## Task directions
In the material below, replace "screenshot" with "screen capture" in every line from the one containing "Where should I" through the end, and leave everything else unchanged.

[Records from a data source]
* START *

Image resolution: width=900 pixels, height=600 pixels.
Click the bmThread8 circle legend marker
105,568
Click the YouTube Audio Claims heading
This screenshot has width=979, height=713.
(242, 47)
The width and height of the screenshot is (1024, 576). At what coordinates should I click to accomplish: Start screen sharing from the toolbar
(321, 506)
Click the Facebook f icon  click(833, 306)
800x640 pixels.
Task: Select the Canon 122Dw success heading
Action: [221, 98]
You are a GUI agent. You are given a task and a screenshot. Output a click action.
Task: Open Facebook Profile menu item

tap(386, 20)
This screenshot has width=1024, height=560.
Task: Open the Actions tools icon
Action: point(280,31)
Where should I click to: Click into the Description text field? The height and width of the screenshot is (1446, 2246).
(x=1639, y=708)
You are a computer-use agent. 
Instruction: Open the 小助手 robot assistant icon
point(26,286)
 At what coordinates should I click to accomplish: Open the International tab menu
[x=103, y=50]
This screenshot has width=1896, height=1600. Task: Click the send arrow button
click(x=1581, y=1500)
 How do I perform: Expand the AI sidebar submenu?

* END *

## Response to the exercise
Where should I click to: Click into the Description text field? The height and width of the screen capture is (1446, 2246).
(x=1639, y=708)
You are a computer-use agent. 
Instruction: Open the 小助手 robot assistant icon
point(26,286)
 At what coordinates should I click to accomplish: Open the International tab menu
[x=103, y=50]
This screen capture has width=1896, height=1600. Task: Click the send arrow button
click(x=1581, y=1500)
 How do I perform: Expand the AI sidebar submenu?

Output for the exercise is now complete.